Data hk is an easy-to-use website that enables people to make access requests to telecommunications service providers. The site also provides a tool for people to check whether their providers are adhering to their obligations under the PDPO.
The website was created by a number of individuals, including law enforcement officials and privacy advocates. Its development was funded by a grant from the Hong Kong Foundation for Innovation and Technology. Since its launch in June, the website has received more than 16,000 visits and has received positive feedback from users. The website’s popularity reflects the high level of interest in data privacy in Hong Kong.
A major challenge facing the Government is how to deal with the increasing cross-border flow of personal data. This trend is driven by both business and social factors, including the deeper integration of mainland China as part of Hong Kong under the “one country, two systems” principle, the rapid growth of e-commerce, and the desire for more efficient means to transfer personal data.

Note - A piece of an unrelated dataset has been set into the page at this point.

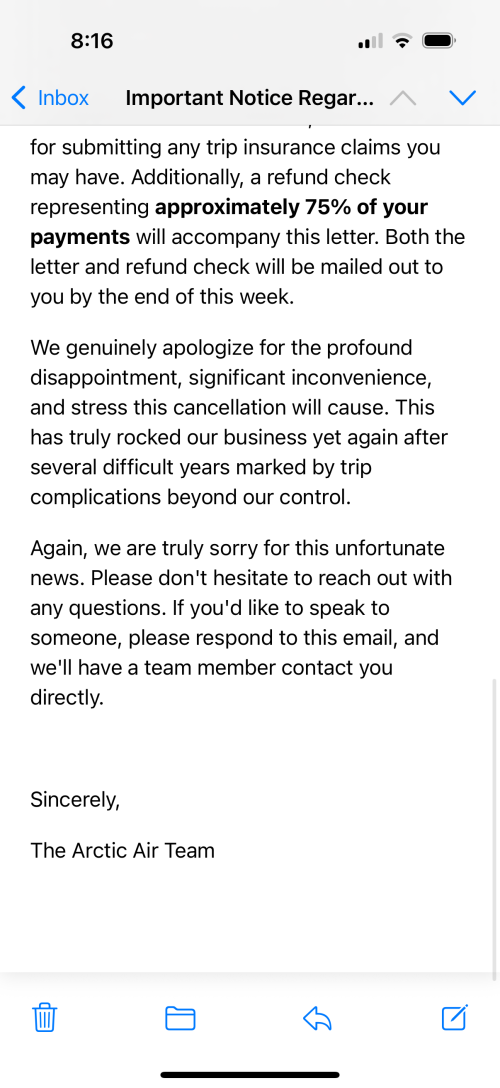Tap the back chevron beside Inbox

(19, 98)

It is important to remember that there are still significant and onerous obligations that data users must fulfil in respect of transfers of personal data. In the context of the PDPO, these include a requirement to undertake a transfer impact assessment where applicable (DPP 2(3)), a requirement to notify data subjects in relation to any changes in purpose for which their personal data is collected and used (DPP 1(2)), a requirement to prevent processing of personal data that could be identified as belonging to a particular person, or a group of persons, from being transferred out of Hong Kong where it is likely to result in unauthorised disclosure, destruction, loss or modification of such data (DPP 4(2)) and a requirement to ensure that contracts, arrangements and any other means adopted by a data user for transfers of personal data do not contain terms that are inconsistent with the six core DPPs in the PDPO (DPP 6).
Another issue is that a data user must comply with any laws of a jurisdiction to which a personal data transfer is made. This may require a data user to obtain an adequacy or equivalent regime approval from the jurisdiction in question. This can be a time-consuming process, with the potential for disputes and litigation in cases where a data user has not obtained approval from the relevant supervisory authority.
Finally, data users must comply with the requirements of the PDPO in respect of transfers of personal data to countries that do not have an adequacy or equivalent regime in place. This may involve undertaking a process known as a self-assessment or a bilateral agreement between the relevant authorities. This can be a lengthy and expensive exercise, with the potential for conflicting interpretations of laws and practices in different jurisdictions. For many small to medium-sized enterprises, this may not be feasible. In these circumstances, relying on standard contractual clauses proposed by an EEA data exporter under GDPR might be the only practical way of complying with the requirements of the PDPO in relation to data transfers to foreign jurisdictions.